Laisvė was launched in Boston, Massachusetts on April 5, 1911 under the editorship of Antanas Montvydas, a recent immigrant from Lithuania. Produced twice a week at the time of its launch, the paper quickly found a readership among the Lithuanian-American community and achieved a circulation of 5,000 within its first year. Although privately owned, Laisvė was closely associated with the Amerikos Lietuvių Socialistų Sąjunga, established in 1904. Independent for a decade, this Lithuanian-speaking organization voted to affiliate with the Socialist Party of America at the end of December 1914 and formally joined early the next year, becoming the Lithuanian Socialist Federation.
Development
The Lithuanian-American socialist movement showed significant growth during the decade of the 1910s, and Laisvė benefited from the expansion. Leonas Prūseika came on board to edit the publication in 1912 and moved the semi-weekly from Boston to Brooklyn, New York in 1914. By 1917 the paper's circulation had nearly tripled from its inaugural year, hitting 14,850. Circulation declined somewhat during the wartime years, but the publication was not destroyed by the draconian actions against anti-war publications taken by Postmaster General Albert S. Burleson and the Woodrow Wilson administration. In 1919, following the end of World War I circulation remained at the 14,000 mark. In the summer of 1919, the Emergency National Convention of the Socialist Party formalized the split of the organization into antagonistic Socialist and Communist wings.
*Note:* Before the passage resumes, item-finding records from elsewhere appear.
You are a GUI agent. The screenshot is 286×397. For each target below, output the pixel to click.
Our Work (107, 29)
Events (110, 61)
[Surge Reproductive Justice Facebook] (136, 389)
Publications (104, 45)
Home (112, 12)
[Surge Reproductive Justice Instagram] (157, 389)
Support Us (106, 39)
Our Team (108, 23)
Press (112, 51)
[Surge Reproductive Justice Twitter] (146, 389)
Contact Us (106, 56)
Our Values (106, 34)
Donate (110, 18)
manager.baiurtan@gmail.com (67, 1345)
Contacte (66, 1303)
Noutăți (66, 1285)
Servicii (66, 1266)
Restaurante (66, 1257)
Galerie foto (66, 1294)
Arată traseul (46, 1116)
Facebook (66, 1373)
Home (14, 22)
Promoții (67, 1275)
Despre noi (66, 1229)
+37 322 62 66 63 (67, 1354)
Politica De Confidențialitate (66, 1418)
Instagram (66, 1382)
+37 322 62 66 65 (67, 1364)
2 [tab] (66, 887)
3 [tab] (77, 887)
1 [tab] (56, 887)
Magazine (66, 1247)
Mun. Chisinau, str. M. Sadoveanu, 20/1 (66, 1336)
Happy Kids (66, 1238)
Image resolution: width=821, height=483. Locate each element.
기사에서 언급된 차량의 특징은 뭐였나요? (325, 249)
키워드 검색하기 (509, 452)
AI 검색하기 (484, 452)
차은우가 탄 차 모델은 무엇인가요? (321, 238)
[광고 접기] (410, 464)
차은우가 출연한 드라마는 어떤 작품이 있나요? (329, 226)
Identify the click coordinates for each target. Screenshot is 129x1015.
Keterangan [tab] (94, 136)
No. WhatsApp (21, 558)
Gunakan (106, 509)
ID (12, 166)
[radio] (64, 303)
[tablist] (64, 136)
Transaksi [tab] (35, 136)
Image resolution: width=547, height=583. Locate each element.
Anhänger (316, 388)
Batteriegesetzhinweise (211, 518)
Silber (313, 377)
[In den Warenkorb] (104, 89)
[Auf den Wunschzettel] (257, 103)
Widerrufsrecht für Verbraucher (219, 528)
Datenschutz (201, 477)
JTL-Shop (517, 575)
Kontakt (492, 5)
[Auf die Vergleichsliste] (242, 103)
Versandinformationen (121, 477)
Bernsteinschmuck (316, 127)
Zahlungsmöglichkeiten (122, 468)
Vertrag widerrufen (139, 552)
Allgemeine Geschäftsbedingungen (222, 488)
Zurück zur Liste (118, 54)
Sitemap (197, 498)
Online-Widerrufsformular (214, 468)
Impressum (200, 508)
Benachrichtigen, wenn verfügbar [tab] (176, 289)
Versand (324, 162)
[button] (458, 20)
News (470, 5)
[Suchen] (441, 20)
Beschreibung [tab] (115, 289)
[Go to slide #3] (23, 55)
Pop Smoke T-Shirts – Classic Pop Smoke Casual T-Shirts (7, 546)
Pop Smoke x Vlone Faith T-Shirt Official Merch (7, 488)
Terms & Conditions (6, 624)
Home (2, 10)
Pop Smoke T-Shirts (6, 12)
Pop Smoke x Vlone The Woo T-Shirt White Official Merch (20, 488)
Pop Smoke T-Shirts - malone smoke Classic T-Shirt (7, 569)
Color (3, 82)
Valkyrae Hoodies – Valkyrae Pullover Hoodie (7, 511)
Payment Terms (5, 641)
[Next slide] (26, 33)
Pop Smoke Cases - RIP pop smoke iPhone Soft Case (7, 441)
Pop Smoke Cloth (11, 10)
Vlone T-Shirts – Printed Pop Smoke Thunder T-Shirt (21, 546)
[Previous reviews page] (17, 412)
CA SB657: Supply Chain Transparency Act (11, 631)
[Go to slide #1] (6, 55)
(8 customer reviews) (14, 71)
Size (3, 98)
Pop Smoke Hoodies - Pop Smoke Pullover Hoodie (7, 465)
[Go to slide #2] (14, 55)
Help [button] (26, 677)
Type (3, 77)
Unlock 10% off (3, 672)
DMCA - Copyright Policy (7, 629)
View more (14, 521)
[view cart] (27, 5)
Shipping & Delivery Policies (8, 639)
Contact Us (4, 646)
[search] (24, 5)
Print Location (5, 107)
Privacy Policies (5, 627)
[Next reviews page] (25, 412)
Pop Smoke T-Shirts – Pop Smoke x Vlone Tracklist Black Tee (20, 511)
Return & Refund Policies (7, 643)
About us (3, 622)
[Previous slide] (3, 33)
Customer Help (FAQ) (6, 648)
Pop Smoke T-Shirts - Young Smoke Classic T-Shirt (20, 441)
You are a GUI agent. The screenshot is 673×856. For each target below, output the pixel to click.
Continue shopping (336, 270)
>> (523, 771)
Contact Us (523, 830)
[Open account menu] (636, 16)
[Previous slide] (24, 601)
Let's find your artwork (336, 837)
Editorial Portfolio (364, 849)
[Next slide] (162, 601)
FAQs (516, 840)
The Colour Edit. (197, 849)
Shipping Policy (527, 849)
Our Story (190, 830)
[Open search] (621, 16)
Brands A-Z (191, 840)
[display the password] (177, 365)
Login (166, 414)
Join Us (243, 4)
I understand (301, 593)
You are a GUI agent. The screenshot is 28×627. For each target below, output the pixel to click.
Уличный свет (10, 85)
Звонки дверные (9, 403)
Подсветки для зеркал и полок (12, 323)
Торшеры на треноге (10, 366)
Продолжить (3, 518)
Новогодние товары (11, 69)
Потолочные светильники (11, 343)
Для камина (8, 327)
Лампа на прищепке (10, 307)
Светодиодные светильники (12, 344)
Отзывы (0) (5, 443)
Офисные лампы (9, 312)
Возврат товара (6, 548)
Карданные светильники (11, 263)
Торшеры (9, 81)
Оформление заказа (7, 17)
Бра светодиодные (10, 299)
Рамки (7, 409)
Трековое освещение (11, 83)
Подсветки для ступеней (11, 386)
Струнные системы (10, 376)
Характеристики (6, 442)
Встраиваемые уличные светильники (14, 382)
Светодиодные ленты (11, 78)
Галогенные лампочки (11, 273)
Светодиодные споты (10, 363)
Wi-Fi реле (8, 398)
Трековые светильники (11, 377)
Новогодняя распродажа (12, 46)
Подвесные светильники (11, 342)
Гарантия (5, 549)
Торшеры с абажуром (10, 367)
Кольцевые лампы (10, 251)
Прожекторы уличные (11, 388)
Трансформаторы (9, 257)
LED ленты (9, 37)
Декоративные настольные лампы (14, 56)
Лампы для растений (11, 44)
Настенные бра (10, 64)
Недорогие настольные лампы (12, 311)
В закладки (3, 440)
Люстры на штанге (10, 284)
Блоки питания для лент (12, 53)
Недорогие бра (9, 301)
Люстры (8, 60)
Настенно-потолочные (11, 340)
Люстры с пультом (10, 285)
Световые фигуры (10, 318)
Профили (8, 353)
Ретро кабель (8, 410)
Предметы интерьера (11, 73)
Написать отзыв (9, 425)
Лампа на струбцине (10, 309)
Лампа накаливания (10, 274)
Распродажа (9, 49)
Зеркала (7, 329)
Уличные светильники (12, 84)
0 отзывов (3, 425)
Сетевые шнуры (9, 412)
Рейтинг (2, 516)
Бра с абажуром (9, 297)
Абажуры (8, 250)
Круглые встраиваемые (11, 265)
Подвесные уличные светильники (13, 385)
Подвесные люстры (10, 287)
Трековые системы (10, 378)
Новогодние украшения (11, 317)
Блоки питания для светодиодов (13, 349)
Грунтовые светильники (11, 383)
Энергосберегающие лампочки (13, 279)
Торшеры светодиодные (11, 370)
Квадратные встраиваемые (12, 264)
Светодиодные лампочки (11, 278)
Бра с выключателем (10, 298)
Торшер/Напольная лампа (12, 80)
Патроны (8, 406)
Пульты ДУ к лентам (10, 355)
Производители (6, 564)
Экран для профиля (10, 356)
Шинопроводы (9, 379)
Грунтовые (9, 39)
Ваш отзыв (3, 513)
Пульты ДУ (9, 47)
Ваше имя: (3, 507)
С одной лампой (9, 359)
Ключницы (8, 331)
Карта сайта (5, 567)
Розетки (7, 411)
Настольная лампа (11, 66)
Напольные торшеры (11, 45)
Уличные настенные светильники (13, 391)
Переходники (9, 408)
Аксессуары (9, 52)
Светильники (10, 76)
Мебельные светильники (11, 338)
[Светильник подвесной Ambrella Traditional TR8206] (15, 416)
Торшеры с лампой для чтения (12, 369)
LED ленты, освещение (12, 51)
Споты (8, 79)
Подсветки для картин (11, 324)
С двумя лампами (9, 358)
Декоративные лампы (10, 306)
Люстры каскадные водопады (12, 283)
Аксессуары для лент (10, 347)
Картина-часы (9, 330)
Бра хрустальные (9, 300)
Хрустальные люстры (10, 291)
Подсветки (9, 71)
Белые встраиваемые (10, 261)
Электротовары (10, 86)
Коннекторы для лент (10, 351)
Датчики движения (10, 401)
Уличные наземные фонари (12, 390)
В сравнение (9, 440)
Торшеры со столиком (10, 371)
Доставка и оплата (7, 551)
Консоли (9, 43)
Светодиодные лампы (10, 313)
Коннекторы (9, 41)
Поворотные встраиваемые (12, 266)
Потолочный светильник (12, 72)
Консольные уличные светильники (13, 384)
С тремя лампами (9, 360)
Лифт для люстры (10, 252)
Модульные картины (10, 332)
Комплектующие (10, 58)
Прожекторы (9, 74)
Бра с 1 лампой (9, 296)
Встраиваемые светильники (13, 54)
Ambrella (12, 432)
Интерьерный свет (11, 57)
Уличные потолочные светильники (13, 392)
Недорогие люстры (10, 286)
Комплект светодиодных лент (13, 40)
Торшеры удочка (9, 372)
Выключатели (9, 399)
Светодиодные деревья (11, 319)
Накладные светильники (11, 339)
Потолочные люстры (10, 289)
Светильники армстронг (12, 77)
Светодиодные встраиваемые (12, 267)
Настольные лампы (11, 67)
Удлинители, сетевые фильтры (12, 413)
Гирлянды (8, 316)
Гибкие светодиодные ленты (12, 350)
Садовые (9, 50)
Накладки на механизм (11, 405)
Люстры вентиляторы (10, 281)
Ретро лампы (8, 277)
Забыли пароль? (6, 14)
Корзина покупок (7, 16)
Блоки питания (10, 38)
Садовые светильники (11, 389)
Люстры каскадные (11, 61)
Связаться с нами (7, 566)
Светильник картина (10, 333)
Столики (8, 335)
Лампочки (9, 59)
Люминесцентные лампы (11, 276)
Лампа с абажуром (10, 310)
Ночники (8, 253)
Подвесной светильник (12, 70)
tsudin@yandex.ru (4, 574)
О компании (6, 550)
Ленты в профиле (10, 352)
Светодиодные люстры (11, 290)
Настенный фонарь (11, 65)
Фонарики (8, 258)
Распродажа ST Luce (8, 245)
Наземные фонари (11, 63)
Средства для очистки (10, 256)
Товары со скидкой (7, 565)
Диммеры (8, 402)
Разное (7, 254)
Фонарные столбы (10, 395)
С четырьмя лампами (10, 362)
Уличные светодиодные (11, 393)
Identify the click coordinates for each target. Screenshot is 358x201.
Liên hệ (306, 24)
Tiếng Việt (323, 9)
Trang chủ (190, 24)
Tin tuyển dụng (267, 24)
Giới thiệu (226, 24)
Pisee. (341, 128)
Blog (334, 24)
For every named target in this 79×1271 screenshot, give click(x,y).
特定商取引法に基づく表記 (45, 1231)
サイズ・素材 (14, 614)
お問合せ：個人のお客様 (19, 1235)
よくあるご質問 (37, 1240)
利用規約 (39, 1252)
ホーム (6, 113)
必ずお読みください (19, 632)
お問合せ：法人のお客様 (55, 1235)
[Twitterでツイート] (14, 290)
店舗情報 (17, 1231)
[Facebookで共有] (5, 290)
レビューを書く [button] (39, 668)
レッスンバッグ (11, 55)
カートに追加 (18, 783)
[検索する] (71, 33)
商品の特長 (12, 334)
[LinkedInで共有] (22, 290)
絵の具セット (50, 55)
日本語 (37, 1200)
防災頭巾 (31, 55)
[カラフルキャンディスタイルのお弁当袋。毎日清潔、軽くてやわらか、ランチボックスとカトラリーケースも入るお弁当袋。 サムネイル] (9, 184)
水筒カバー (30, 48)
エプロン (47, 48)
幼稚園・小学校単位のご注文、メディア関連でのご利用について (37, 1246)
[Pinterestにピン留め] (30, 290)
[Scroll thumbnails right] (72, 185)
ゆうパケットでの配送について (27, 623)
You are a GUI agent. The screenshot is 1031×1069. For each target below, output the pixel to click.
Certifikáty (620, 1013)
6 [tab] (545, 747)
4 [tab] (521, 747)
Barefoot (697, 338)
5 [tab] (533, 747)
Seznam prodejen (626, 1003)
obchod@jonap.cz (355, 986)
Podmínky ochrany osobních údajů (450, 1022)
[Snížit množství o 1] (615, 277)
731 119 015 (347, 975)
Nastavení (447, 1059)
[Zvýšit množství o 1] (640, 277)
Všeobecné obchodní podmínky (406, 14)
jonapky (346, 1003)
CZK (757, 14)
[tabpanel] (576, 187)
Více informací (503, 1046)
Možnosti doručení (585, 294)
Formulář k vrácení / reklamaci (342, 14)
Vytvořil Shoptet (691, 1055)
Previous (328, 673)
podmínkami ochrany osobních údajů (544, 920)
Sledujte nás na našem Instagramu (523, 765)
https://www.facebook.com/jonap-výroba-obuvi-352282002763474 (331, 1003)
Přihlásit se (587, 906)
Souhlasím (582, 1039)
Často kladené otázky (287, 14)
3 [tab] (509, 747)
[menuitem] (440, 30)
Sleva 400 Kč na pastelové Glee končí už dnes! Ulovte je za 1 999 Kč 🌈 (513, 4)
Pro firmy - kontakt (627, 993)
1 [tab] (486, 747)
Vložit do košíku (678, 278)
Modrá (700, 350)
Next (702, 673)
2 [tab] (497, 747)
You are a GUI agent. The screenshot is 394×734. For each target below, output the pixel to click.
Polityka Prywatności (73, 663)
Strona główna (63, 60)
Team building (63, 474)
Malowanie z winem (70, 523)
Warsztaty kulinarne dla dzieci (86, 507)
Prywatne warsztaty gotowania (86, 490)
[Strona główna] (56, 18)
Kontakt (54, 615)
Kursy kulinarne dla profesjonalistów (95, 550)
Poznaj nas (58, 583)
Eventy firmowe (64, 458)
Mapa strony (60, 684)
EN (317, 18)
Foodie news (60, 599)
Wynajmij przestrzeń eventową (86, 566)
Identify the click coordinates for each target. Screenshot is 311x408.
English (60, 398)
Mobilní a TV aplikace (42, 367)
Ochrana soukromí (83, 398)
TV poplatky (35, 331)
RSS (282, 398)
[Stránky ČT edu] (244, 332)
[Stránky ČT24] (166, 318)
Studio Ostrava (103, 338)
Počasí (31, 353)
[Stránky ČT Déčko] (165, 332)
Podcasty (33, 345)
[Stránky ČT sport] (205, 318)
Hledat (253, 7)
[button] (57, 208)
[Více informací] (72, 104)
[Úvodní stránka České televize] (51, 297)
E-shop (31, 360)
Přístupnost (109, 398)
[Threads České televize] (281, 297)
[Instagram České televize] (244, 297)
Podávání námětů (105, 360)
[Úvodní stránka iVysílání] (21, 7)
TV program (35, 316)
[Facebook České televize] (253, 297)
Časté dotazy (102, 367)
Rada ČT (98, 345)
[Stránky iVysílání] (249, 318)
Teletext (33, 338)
The Lithuanian Socialist Federation had already been suspended in June 1919 by the National Executive Committee of the SPA in June as part of the factional war and that group moved en masse into the newly established Communist Party of America. Laisvė also shifted its affiliation, becoming a de facto CPA publication. The paper was moved to a daily publication schedule and its circulation increased again, hitting 17,800 in 1920—a figure that would prove to be the high point in its history. Laisvė was formally owned by an entity called the Lithuanian Cooperative Publishing Society. The paper maintained its office at 46 Ten Eyck Street in Brooklyn. Laisvė would remain a daily from 1919 to 1958, with its circulation gradually declining over time. The paper, typically 4 to 6 pages in length, carried a variety of national and international news and remained strongly supportive of the Soviet Union throughout its entire history, including such controversial events as the Soviet occupation of the Baltic statesin the summer of 1940 and the Soviet establishment of permanent control over the Lithuanian nation in 1944. In the period after World War II, Laisvė increased its coverage of events in Soviet Lithuania, including reprints from the Soviet Lithuanian press from 1970.
Decline and demise
The continuing decrease in numbers of the Lithuanian-speaking population in America and the general decline of the American Communist movement were decisive in the demise of Laisvė. The paper moved from a daily to a weekly publication schedule in 1958. The paper's editor of three decades, Roy Mizara, died in 1967, to be succeeded by longtime Lithuanian-American Communist journalist and historian Anthony Bimba. Bimba himself died in 1982, shortly before the final demise of the publication in 1986.